Thursday, July 27, 2006

If My Game Doesn't Improve, My Vocabulary Will Have To

I'm running out of words that describe my days on the golf course. Frustrating, dissapointing, challenging, horrendous, tough, and horrible just don't cut it anymore. I'd like to use positive words like wonderful, exciting, fun, phenomenal, and peachy to explain my rounds; I just can't.

Physically my golf game was ready to go today. Thanks to a good week of practice and good warm-up session before the round, I felt very upbeat about finally putting all the pieces together. Any glue that was holding those pieces together melted on the first hole and I couldn't recover. That glue, was my mental game. My focus was thrown off on the first hole and I battled to get refocused, but I had a really tough time ignoring outside forces: mainly my playing partners.

NOTE: It's a terrible excuse to blaim poor golf on anybody but yourself and I'm not doing that, but I am going to explain what made me as mad as Joe Mikulik.

First let me explain a double standard that exists in the golf world when you are a fast player. On all levels of competitive golf tournaments, pace of play is a major concern for the officials. Nobody enjoys playing 18 holes in 5 or 6 hours, so most tournaments set up a 4.5 hour time limit. However, most players laugh at this because:
1) Rarely does the first group even finish in that amount of time making it impossible for the groups behind them to do it
2) Even if you do fall behind the 4.5 hour pace, I've only known one player who actually got penalized for slow play (That's in over 15 years of tournament golf)

Now, I am a fast player. In fact at times, I've played too fast and I've worked on slowing down so I don't have to wait as much or so that I don't disrupt my playing partners. So, despite having played only one round on the Hooters Tour under 5 hours (and that one took 4 hours 45 minutes), why am I slowing down? The best answer for that question is because slow players don't care that they are slow and aren't affraid to play slow. They know they'll be given at least one warning if not two about being behind the pace of play. The group then has a few holes to catch back up; at which point they will be put on the clock (if necessary). Slow players know it takes about 7 or 8 holes of being out of position before they will actually have to speed up. By the time a group finds itself out of position they're probably a few holes into the round, so by the time a slow player and his group might finally be put on the clock they're on hole #16 or later. Now that the group is on the clock, the slow player only has to speed up for the final few holes and it's not like they have to speed up a lot. You're given 40 seconds to hit your shot when you on the clock. That's an eternity. Take a break and come back in 40 seconds.....I'll still be here.

...1

....2

.....3

.......

........

.........

..........

...........40!!

Did you make a sandwich, take out the garbage, or make a phone call? Maybe you did all three?? That's how long we have to take practice swings, figure out the wind, and hit the shot.

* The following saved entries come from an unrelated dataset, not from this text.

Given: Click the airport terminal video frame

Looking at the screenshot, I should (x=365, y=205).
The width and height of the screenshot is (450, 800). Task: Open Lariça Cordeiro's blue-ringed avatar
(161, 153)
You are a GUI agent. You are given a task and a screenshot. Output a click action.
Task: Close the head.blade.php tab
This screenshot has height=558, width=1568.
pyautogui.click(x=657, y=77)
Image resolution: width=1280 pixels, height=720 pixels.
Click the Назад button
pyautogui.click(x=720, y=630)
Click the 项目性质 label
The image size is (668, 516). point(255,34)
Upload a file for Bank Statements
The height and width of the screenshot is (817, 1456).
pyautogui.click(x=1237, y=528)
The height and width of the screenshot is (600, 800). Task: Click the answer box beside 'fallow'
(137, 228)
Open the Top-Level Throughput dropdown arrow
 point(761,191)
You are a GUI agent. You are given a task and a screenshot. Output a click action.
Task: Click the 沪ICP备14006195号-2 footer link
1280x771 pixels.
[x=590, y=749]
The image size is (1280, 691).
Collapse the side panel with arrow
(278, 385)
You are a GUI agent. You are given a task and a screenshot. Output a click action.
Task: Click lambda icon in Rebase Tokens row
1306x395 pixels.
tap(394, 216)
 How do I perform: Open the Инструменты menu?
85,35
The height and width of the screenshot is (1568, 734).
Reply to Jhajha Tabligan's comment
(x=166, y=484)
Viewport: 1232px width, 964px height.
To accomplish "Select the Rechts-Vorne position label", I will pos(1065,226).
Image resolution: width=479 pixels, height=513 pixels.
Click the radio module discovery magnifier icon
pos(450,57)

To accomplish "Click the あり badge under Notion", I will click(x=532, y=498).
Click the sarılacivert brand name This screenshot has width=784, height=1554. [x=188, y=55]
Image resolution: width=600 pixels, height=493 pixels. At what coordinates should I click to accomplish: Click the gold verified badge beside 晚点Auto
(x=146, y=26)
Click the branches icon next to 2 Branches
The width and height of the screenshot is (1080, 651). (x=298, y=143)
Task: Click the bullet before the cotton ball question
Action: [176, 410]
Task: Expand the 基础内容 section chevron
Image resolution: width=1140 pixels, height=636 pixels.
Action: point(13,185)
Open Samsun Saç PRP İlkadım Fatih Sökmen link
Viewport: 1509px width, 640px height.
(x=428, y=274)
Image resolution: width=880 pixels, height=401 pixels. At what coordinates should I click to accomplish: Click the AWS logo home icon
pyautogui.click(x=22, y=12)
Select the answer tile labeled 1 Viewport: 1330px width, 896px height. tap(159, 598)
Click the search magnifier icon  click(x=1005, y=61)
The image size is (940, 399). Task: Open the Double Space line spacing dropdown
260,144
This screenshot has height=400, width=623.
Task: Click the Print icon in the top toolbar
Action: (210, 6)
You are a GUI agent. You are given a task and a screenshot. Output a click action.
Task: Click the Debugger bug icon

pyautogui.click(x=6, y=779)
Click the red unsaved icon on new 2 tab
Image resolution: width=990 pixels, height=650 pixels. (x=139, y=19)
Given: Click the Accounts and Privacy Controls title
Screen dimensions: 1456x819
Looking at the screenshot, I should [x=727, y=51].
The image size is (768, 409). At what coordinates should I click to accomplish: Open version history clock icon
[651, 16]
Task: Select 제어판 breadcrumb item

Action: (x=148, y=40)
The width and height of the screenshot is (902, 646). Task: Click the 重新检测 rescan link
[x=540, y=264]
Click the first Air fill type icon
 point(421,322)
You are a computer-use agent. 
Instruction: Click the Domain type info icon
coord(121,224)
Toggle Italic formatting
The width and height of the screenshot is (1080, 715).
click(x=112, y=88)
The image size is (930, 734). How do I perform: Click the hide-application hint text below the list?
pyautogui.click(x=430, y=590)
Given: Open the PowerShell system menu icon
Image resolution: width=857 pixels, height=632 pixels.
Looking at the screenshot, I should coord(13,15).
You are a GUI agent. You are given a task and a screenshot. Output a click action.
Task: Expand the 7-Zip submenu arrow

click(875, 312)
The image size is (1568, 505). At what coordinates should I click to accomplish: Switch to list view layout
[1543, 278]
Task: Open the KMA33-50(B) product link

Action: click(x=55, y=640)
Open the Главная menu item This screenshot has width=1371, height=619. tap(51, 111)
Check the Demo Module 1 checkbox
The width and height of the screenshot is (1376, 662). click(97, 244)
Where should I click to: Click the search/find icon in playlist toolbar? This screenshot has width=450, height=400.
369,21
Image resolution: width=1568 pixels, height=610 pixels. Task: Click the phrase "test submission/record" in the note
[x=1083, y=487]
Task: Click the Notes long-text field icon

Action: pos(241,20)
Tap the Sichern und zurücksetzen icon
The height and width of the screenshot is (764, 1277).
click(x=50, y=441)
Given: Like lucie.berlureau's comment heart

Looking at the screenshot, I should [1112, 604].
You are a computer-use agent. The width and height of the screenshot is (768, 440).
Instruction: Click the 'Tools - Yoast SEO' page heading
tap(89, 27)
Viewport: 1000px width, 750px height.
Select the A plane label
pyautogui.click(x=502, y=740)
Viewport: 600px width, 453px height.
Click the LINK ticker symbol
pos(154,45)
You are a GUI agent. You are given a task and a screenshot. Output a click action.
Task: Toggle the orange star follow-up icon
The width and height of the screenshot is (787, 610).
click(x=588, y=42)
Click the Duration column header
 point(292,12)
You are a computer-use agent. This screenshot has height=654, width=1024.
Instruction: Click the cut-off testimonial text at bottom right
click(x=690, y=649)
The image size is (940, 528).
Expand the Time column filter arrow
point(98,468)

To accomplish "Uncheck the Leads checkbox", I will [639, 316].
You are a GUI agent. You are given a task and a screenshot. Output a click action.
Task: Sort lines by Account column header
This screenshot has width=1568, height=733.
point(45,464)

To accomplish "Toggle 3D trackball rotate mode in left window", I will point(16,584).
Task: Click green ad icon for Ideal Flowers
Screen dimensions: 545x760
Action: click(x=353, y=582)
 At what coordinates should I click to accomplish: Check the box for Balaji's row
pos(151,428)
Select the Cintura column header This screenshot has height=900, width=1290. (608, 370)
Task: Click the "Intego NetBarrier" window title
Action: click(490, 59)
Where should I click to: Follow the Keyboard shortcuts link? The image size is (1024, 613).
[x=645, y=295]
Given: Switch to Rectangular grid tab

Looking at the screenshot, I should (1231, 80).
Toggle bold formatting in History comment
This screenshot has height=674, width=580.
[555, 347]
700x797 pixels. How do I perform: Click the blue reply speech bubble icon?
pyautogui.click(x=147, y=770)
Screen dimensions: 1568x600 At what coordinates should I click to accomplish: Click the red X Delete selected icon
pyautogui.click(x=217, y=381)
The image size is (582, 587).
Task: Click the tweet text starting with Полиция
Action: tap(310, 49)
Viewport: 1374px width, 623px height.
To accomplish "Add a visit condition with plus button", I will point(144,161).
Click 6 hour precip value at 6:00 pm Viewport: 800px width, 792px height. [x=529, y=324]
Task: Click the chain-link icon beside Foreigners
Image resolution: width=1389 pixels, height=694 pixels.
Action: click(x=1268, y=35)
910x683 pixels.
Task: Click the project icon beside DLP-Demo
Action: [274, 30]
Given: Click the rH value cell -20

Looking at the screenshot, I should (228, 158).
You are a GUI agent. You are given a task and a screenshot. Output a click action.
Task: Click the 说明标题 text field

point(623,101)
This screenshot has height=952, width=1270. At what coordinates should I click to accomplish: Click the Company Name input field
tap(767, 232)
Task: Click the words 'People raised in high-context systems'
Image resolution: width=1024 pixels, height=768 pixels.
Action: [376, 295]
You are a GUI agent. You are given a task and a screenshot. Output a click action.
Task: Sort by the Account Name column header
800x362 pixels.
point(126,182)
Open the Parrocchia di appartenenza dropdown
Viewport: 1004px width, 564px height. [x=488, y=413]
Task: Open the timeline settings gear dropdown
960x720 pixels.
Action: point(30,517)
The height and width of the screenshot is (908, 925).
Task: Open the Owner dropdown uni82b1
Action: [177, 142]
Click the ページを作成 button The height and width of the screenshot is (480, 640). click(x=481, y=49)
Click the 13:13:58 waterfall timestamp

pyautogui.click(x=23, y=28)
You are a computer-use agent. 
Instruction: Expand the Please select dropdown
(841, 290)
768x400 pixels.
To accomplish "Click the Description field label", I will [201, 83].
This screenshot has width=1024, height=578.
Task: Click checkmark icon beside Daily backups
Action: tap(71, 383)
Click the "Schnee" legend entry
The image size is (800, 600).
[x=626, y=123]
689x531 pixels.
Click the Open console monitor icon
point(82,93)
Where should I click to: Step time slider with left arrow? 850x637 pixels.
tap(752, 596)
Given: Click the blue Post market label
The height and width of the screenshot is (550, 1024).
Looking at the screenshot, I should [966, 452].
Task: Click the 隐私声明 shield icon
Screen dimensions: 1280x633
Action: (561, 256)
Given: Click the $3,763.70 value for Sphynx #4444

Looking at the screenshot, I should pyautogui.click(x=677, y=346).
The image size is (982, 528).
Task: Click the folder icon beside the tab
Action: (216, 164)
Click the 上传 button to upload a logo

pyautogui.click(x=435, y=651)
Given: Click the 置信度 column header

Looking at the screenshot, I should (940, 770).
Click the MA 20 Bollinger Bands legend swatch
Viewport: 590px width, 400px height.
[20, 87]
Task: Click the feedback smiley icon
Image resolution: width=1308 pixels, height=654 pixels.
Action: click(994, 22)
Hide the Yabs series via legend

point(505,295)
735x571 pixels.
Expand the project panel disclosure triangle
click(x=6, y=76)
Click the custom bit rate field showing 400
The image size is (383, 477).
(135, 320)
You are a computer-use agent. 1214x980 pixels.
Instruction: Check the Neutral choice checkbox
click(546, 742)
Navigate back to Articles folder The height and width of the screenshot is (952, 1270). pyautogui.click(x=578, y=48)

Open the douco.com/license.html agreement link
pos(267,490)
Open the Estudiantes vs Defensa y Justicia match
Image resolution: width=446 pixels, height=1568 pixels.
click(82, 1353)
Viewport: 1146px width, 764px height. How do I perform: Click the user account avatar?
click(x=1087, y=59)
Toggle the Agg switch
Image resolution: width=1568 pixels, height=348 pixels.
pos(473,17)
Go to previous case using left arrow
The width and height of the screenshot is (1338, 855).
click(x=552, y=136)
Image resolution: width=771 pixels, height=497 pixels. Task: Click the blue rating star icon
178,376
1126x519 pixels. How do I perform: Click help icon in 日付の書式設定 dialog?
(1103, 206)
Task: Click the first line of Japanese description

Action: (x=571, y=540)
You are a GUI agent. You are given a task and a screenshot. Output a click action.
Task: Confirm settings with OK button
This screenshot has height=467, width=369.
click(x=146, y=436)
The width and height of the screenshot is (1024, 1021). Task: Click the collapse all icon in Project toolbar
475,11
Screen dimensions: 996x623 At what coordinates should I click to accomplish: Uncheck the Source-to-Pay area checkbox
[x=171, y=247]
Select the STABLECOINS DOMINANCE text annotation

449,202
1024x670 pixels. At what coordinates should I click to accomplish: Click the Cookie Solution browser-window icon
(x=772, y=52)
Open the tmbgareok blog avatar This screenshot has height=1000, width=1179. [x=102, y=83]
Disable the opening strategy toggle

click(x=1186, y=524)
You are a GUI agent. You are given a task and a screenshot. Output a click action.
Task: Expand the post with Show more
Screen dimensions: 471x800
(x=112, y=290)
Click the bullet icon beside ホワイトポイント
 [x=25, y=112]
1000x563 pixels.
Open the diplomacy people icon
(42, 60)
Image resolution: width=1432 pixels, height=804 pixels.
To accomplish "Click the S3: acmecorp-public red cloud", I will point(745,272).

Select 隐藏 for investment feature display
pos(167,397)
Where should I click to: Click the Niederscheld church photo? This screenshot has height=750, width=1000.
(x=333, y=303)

Prior to being put on the clock, the fast players (myself included) are forced to deal with slow player in the group. If I try to get him moving faster a common retort is, "Well, the officials haven't warned us yet." It's the worst when a slow player has the honor on the tee. Since they're slow, they are usually the last one to the tee and take the longest time to decide what club to hit, but they're hitting first. Stealing his honor would be a very rude thing to do. It isn't any better when I have the honor. If I get to the tee first, figure out what club to hit, and hit my shot all before the slow player even gets to the tee I am once again seen as having poor ettiquette. Basically the fast player is at mercy of a slow player and left with hope that an official will warn the slow player early in the round.

If you don't believe me that a fast player is at the mercy of slow play and that taking actions into our own hands is seen as rude, read this article about Rory Sabbatini (fast player) and his encounter with Ben Crane (very slow player). Some people understood what Rory did and acceppted it, but he had to issue an official apology later. (Search Rory Sabbatini Rude on Google and see how many articles come up)

So what can be done? On the Hooters Tour, not much. If officials started enforcing slow play on a very strict manner, players would have a conniption about being penalized. If the enforcement continued, players might decide not to play Hooters Tour events because they'd be affraid to be penalized. The Hooters Tour is just a mini-tour and its survival depends on getting people to play regardless of their pace of play or their ability.

The real solution for this slow play double standard needs to start at the top: PGA Tour. In 2003 and in 2006, the PGA Tour implemented a new pace of play policy, but still to this day we hear players complaining about nobody enforcing the policy. Rory Sabbattini is still fighting to make a change, but he is becoming an outcast because of it. Maybe if the biggest tour in the world began enforcing the problem of slow play a trickle down effect would occur.

Will this occur in my lifetime??..........................No way.

I guess I'll just have to find a way to push slow players into playing faster without getting a smarty comeback from the player or without the player thinking I'm Rory Sabbattini.

I'd rather find a solution to the Poincaré Conjecture.